The timing of your Social Security benefits claim matters more than you might think. It can change both monthly and lifetime benefits in substantial ways that affect your finances for your entire retirement.

Unfortunately, if you make a timing mistake, it can be difficult to undo.

Here’s one example of a timing mistake many people end up regretting but have few options to correct.

Adults looking at financial paperwork.

Image source: Getty Images.

Will you make this Social Security timing mistake?

For many people, claiming Social Security benefits early (ahead of their full retirement age or even before age 70) ends up being a mistake and a decision they regret.

That’s because waiting until 70 is necessary to maximize your monthly income, and often your lifetime income as well.

Delaying Social Security until 70 can increase your benefit substantially, as you avoid early filing penalties that would reduce your check before full retirement age, and you earn delayed retirement credits that increase payments after FRA.

The effect of waiting is bigger than you might think. If you would be on track for a standard $2,000 benefit, a claim at 62 leads to a 30% benefit reduction. It locks you into a $1,400 monthly benefit instead. A claim at 70, on the other hand, results in a 24% benefits bump. That brings your payment up to $2,480.

Passing up an extra $1,080 per month could be a major source of regret. That’s not even considering the fact that you’ll potentially reduce survivor benefits. The NBER report shows that over 90% of current workers will get more lifetime Social Security income if they claim at 70 versus at an earlier age.

Why an early claim is so hard to undo

Unfortunately, an early Social Security claim can be difficult to undo. Once you file for benefits, there are few opportunities to go back on your decision.

You can rescind your claim if it’s been less than a year, but this would mean paying back any benefits you collected, as well as any spousal or disability benefits your family members collected on your work history.

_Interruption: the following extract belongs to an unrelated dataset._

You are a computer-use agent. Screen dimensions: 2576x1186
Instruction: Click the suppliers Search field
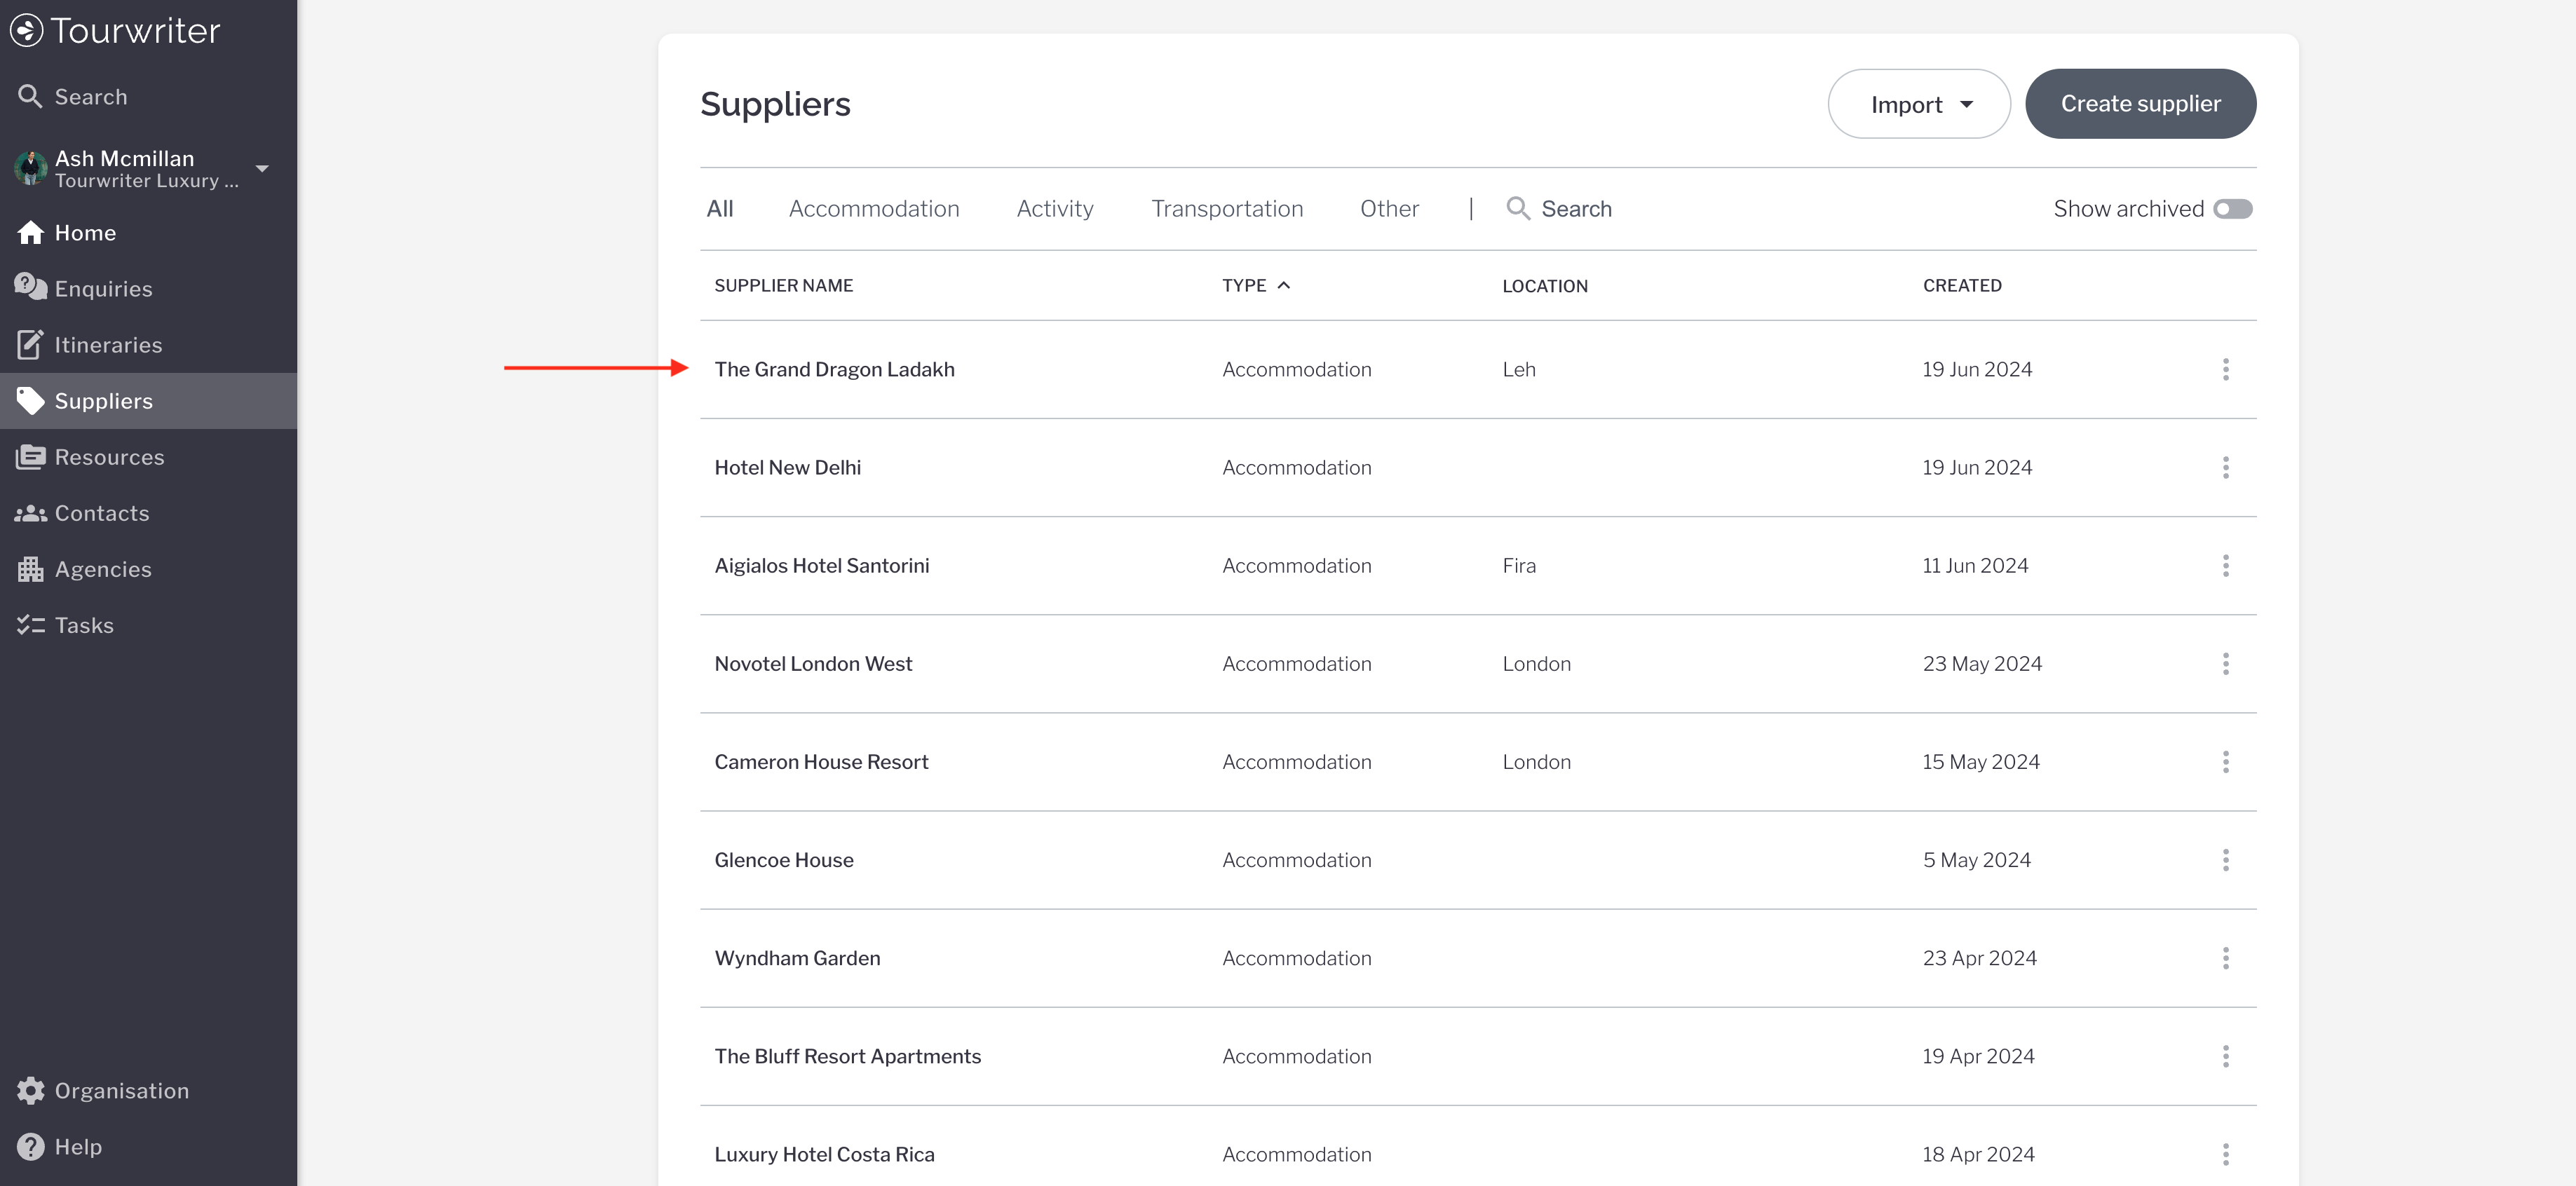pos(1575,209)
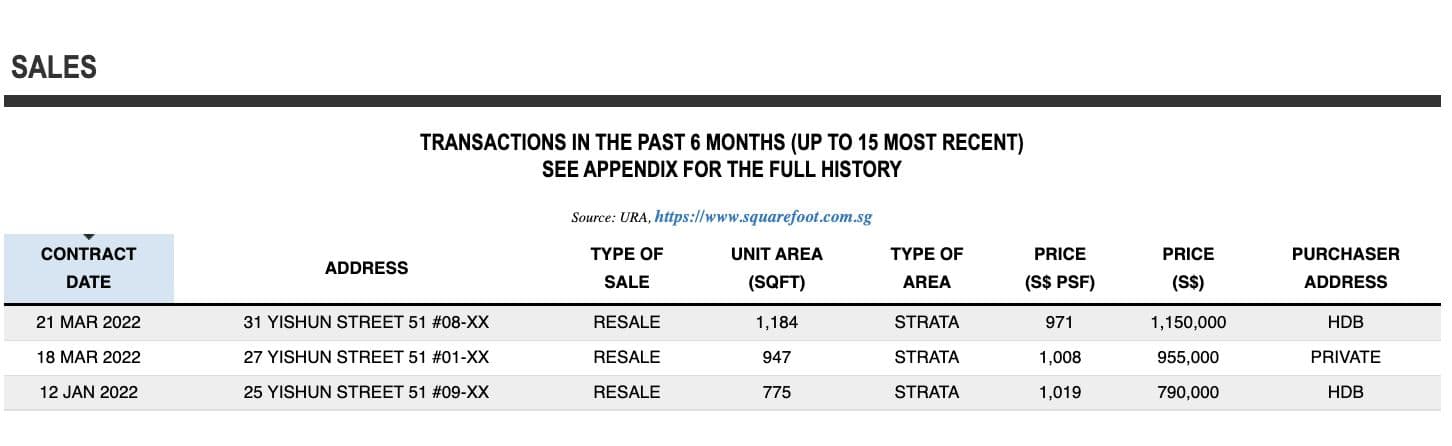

If you’ve reached your full retirement age, you could also suspend your benefits, ideally until 70. However, there’s also a catch to this. Others claiming on your work history would see their benefits paused as well.

Finally, if you can find work and earn a big paycheck, you may be able to get your income above the threshold where your benefits are paused due to earning too much. This would mean your checks stop temporarily because of the earnings test and can be recalculated at FRA to account for the benefits you didn’t collect.

This is an option only if you haven’t yet reached FRA, though. Once you’ve reached full retirement age, you can work as much as you want without losing benefits.

Since there aren’t a lot of good ways to undo an early claim if you realize later that it was a timing mistake, you should carefully consider your Social Security claiming strategy in your retirement planning process. This can help you avoid being left with retirement regrets.